The task -> Word for word, set down every line of the entries below from the line with "The image size is (1500, 850)." to the line with "Task: Click the Заметки", including both, and no other line.

- - - -

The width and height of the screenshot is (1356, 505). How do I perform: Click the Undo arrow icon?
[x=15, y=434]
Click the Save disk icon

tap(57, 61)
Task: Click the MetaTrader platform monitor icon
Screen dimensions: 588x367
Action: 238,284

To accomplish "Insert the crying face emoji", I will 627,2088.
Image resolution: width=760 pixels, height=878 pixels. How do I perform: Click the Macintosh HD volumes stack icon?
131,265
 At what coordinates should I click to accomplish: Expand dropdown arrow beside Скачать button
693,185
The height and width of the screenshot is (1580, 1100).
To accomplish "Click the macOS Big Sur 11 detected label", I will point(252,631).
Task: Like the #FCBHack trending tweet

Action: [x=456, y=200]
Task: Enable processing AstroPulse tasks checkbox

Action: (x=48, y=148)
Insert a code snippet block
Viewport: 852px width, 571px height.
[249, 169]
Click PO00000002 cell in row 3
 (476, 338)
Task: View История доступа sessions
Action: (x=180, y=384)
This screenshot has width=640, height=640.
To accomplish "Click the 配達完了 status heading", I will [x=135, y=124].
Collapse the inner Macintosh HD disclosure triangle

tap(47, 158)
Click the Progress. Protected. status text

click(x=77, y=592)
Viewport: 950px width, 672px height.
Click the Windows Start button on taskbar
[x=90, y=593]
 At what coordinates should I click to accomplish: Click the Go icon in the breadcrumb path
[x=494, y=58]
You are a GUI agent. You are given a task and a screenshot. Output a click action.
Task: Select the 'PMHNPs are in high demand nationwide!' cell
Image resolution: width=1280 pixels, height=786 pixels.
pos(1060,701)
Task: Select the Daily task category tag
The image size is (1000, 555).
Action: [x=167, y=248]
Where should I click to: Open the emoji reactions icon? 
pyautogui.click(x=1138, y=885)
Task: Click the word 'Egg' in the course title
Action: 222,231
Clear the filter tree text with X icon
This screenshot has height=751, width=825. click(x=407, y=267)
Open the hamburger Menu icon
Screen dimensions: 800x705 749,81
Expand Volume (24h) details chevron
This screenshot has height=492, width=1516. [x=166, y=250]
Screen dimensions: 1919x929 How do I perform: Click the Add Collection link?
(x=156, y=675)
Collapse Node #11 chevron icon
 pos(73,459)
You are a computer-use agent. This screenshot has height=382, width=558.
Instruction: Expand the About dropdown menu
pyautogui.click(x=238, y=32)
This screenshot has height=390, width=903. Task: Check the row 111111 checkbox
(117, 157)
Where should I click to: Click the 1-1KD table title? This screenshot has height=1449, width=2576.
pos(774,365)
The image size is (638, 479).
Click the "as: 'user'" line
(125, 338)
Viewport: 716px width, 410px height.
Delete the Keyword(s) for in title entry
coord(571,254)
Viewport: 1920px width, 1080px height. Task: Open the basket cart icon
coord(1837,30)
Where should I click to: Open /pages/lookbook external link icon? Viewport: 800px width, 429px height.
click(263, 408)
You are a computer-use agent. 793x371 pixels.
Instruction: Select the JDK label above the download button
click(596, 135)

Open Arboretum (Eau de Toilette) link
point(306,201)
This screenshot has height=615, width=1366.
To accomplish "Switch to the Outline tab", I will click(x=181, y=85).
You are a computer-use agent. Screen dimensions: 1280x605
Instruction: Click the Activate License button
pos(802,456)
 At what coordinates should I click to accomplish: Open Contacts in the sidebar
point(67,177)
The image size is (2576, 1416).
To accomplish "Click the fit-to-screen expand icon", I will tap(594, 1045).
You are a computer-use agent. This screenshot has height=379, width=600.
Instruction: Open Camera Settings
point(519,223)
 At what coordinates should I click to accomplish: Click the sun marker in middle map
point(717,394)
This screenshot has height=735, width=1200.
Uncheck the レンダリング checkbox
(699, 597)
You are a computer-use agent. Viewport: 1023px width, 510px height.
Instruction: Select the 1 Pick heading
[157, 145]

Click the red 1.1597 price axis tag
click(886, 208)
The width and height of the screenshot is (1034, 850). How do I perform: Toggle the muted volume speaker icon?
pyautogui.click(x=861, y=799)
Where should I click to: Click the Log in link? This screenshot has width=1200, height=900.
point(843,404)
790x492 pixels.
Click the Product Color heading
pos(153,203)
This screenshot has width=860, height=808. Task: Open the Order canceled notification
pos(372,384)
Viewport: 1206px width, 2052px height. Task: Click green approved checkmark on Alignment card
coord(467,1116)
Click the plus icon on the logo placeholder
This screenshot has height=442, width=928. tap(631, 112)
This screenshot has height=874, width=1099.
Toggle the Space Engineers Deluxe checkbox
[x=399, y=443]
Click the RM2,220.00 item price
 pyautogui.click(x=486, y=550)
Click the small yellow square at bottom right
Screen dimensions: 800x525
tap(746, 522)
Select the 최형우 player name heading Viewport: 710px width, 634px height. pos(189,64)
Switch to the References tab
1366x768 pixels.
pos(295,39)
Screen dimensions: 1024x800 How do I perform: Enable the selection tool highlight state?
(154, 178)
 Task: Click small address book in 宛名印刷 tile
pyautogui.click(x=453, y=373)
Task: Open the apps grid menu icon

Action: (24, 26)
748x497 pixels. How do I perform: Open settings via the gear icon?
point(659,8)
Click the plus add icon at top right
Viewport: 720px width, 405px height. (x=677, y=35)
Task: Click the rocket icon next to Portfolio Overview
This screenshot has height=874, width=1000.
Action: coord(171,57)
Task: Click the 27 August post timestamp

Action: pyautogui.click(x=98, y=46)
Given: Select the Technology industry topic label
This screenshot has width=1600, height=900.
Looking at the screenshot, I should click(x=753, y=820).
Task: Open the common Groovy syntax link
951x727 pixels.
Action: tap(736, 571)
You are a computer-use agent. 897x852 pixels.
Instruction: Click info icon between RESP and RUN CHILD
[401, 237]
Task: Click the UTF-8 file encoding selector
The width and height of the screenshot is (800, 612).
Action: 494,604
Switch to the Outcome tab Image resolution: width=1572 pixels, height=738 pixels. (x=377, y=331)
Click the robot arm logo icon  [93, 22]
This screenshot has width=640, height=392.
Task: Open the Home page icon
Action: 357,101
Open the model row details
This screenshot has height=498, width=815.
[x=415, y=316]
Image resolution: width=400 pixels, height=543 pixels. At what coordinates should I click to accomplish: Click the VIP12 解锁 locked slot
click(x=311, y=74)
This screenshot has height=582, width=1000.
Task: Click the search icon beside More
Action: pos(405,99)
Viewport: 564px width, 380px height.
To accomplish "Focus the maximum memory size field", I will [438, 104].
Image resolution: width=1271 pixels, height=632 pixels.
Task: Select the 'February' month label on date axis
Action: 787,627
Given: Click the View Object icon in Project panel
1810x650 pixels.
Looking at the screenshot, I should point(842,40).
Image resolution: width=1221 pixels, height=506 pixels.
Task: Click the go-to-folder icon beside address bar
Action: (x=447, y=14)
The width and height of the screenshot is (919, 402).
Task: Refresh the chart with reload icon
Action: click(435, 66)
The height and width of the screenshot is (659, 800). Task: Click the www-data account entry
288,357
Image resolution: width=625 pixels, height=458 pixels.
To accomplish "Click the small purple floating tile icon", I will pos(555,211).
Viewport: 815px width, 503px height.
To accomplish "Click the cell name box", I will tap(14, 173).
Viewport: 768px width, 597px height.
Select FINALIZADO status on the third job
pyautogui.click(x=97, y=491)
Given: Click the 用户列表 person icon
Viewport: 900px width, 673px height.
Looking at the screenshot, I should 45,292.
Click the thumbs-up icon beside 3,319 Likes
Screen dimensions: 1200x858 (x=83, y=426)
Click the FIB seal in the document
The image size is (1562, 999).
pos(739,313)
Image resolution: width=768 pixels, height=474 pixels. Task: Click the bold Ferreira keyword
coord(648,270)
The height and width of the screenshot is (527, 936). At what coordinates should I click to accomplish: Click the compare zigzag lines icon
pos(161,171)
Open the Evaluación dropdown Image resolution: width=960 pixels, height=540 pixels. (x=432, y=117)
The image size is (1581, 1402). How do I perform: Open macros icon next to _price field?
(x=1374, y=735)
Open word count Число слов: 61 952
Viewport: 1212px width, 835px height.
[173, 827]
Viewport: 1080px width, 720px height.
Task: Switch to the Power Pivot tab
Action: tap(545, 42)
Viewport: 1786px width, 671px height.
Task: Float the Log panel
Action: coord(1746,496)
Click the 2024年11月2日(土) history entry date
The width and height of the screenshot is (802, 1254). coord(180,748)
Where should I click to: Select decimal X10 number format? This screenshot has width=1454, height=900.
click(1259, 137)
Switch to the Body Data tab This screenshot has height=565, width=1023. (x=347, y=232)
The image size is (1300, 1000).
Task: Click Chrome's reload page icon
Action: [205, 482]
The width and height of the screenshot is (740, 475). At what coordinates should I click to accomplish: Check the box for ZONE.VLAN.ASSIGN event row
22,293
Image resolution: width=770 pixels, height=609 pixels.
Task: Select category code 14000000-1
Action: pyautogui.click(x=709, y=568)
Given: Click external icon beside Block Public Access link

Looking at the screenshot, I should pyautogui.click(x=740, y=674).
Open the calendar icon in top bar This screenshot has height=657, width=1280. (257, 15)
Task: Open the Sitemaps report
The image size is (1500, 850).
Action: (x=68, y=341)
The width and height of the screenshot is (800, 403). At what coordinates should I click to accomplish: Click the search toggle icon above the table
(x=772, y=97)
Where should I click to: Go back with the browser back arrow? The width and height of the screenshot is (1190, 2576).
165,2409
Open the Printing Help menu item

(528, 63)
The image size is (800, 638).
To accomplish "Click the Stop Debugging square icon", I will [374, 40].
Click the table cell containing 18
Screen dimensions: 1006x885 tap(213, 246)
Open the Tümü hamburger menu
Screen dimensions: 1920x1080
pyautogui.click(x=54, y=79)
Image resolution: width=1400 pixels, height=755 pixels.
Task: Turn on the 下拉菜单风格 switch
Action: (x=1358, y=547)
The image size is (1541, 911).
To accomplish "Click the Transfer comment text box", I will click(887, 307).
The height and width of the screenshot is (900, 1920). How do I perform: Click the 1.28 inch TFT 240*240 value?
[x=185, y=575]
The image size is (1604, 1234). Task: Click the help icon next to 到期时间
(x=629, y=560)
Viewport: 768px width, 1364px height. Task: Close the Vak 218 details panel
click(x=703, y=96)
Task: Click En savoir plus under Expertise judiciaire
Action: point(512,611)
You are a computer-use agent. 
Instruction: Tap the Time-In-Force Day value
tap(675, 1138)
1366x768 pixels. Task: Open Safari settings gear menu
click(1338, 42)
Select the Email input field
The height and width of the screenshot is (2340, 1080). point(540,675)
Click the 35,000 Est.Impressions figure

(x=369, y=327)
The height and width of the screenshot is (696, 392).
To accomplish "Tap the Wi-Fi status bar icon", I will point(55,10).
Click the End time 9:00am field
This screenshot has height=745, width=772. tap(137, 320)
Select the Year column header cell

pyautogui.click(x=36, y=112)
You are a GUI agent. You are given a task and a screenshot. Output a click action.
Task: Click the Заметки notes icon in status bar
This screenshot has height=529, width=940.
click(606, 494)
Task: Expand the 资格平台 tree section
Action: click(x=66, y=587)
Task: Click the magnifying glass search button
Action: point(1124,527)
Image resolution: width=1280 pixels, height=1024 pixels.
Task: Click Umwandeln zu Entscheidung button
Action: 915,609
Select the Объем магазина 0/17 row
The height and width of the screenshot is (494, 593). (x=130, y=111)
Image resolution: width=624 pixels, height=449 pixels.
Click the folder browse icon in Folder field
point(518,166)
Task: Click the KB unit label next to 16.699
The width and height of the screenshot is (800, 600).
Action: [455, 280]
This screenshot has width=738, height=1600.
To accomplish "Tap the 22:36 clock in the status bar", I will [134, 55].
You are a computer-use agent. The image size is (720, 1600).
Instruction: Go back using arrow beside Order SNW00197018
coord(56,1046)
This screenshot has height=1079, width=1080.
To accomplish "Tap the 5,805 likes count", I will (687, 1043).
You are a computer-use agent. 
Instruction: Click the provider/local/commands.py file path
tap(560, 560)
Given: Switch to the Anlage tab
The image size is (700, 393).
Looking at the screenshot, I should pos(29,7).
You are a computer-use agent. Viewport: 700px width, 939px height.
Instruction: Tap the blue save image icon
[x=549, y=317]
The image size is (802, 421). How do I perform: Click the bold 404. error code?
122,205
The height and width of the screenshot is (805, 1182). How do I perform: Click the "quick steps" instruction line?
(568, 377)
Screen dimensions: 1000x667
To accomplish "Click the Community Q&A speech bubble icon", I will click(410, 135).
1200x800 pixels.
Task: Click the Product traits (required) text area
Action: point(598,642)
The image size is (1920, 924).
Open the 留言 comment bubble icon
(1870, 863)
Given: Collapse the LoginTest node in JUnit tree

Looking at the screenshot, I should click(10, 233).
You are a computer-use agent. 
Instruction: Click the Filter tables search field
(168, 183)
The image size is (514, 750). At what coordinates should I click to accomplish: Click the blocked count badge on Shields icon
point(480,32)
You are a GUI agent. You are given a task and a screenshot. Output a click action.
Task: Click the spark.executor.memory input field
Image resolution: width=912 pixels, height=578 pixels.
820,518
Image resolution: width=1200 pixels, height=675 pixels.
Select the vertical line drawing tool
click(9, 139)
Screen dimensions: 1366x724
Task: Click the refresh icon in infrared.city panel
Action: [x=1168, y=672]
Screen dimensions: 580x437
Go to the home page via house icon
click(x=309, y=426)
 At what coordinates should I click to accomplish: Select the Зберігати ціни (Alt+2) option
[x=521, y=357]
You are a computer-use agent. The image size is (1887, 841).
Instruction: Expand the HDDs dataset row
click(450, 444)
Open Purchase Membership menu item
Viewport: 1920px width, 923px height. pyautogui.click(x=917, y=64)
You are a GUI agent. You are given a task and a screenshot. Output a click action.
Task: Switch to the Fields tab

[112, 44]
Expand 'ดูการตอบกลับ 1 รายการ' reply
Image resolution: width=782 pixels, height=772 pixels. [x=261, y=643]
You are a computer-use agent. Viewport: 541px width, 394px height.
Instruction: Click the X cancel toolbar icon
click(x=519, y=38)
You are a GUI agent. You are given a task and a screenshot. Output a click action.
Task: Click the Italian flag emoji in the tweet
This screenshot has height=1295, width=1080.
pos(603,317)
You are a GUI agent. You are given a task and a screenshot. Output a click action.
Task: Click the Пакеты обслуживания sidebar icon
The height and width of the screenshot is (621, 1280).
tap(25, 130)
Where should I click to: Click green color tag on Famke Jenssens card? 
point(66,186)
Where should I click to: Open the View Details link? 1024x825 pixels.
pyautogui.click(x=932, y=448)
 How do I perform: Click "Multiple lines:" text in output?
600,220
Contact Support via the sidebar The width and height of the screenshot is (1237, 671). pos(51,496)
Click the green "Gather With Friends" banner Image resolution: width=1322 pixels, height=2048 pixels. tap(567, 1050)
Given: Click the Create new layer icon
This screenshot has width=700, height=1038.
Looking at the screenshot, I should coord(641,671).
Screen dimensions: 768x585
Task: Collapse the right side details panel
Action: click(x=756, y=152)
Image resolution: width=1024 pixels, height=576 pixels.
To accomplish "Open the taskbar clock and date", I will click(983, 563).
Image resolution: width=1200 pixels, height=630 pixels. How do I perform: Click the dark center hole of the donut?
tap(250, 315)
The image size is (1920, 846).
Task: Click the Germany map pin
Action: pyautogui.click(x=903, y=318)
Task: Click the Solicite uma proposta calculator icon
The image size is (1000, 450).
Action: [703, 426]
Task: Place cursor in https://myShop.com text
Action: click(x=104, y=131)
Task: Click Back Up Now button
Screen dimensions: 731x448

- - - -

Expected answer ->
The image size is (1500, 850).
Action: (x=68, y=341)
The width and height of the screenshot is (800, 403). At what coordinates should I click to accomplish: Click the search toggle icon above the table
(x=772, y=97)
Where should I click to: Go back with the browser back arrow? The width and height of the screenshot is (1190, 2576).
165,2409
Open the Printing Help menu item

(528, 63)
The image size is (800, 638).
To accomplish "Click the Stop Debugging square icon", I will [374, 40].
Click the table cell containing 18
Screen dimensions: 1006x885 tap(213, 246)
Open the Tümü hamburger menu
Screen dimensions: 1920x1080
pyautogui.click(x=54, y=79)
Image resolution: width=1400 pixels, height=755 pixels.
Task: Turn on the 下拉菜单风格 switch
Action: (x=1358, y=547)
The image size is (1541, 911).
To accomplish "Click the Transfer comment text box", I will click(887, 307).
The height and width of the screenshot is (900, 1920). How do I perform: Click the 1.28 inch TFT 240*240 value?
[x=185, y=575]
The image size is (1604, 1234). Task: Click the help icon next to 到期时间
(x=629, y=560)
Viewport: 768px width, 1364px height. Task: Close the Vak 218 details panel
click(x=703, y=96)
Task: Click En savoir plus under Expertise judiciaire
Action: point(512,611)
You are a computer-use agent. 
Instruction: Tap the Time-In-Force Day value
tap(675, 1138)
1366x768 pixels. Task: Open Safari settings gear menu
click(1338, 42)
Select the Email input field
The height and width of the screenshot is (2340, 1080). point(540,675)
Click the 35,000 Est.Impressions figure

(x=369, y=327)
The height and width of the screenshot is (696, 392).
To accomplish "Tap the Wi-Fi status bar icon", I will point(55,10).
Click the End time 9:00am field
This screenshot has height=745, width=772. tap(137, 320)
Select the Year column header cell

pyautogui.click(x=36, y=112)
You are a GUI agent. You are given a task and a screenshot. Output a click action.
Task: Click the Заметки notes icon in status bar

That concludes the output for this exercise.